NOTE: Use non role-based authentication modules to log in to the Designer. Role-based authentication modules for logging in to the Designer are not supported.
To use an authentication module for login, assignment of the authentication module to the application must be enabled.
To enable an authentication module for an application
-
In the Designer, select the Base data > Security settings > Authentication modules category.
-
Select the View > Select table relations menu item and enable the DialogProductHasAuthentifier table.
-
In List Editor, select the authentication module.
-
In the Application edit view, select the assigned application.
-
Disable the Disable option.
-
Select the Database > Save to database and click Save.
To disable an authentication module for an application
-
In the Designer, select the Base data > Security settings > Authentication modules category.
-
Select the View > Select table relations menu item and enable the DialogProductHasAuthentifier table.
-
In List Editor, select the authentication module.
-
In the Application edit view, select the assigned application.
-
Enable the Disable option.
-
Select the Database > Save to database and click Save.
Related topics
The initial data is one part of the authentication string (parameter-value pair).

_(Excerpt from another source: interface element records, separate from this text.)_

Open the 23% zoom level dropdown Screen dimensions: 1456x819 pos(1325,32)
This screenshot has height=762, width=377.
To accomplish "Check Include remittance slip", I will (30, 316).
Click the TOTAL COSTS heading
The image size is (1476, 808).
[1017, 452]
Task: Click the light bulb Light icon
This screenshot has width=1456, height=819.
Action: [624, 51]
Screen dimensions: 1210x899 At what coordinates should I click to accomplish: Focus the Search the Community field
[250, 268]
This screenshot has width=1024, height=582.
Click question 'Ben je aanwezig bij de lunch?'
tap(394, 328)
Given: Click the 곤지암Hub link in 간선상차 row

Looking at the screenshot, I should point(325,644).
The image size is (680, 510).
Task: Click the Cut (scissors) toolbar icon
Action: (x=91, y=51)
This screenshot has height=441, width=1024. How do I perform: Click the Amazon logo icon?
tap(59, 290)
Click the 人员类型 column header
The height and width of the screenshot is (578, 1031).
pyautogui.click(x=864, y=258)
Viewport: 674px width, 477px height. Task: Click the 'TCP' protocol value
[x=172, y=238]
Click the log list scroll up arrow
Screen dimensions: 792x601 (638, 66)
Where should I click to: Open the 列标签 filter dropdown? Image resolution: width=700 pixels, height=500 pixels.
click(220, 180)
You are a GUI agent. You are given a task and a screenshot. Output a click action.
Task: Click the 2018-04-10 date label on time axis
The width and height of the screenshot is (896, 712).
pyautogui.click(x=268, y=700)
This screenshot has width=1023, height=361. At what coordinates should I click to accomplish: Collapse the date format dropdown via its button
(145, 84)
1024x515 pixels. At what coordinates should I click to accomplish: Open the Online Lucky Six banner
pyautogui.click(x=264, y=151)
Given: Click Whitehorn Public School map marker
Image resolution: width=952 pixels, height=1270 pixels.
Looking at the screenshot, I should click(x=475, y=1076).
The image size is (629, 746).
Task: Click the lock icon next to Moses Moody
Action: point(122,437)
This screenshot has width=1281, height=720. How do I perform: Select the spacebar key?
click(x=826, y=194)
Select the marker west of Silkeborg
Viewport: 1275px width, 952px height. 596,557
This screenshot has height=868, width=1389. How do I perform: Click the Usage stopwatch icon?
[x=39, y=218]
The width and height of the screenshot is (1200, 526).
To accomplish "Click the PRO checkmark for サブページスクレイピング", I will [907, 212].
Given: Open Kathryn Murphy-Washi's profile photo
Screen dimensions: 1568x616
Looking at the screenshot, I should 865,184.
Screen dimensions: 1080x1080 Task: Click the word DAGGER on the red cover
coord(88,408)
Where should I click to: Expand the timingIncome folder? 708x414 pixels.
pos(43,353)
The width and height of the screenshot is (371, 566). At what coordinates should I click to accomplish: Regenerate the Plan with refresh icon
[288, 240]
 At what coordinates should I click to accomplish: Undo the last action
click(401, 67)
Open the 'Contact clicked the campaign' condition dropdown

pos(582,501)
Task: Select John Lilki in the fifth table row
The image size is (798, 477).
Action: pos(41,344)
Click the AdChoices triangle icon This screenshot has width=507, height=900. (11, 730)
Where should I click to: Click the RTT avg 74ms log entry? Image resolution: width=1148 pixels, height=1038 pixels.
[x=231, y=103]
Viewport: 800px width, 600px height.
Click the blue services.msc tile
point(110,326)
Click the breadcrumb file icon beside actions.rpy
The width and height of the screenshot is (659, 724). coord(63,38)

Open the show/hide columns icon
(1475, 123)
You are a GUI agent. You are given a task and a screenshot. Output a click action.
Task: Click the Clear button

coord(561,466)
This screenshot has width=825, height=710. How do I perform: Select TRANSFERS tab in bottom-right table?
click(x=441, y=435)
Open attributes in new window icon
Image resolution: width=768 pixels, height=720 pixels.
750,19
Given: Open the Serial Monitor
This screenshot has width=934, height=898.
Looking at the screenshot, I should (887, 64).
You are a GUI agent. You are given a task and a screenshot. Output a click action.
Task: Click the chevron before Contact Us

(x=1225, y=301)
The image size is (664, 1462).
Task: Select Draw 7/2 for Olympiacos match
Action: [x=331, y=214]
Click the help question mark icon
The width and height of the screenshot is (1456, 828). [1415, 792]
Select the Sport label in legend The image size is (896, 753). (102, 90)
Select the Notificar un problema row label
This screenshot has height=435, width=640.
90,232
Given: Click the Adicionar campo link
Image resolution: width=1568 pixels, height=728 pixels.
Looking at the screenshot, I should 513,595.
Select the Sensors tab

Initial data from the authentication string is preallocated by default for each authentication instance.
The authentication string is formatted as follows:
Module=<name>;<property1>=<value1>;<property2>=<value2>,…
Example:
Module=DialogUser;User=<user name>;Password=<password>
To specify initial data
-
In the Designer, select the Base data > Security settings > Authentication modules category.
-
Select the authentication module and enter the data in Initial data.
Syntax:
Property1=value1;Property2=value2
Example:
User=<user name>;Password=<password>
You can use different initial data depending on the authentication module.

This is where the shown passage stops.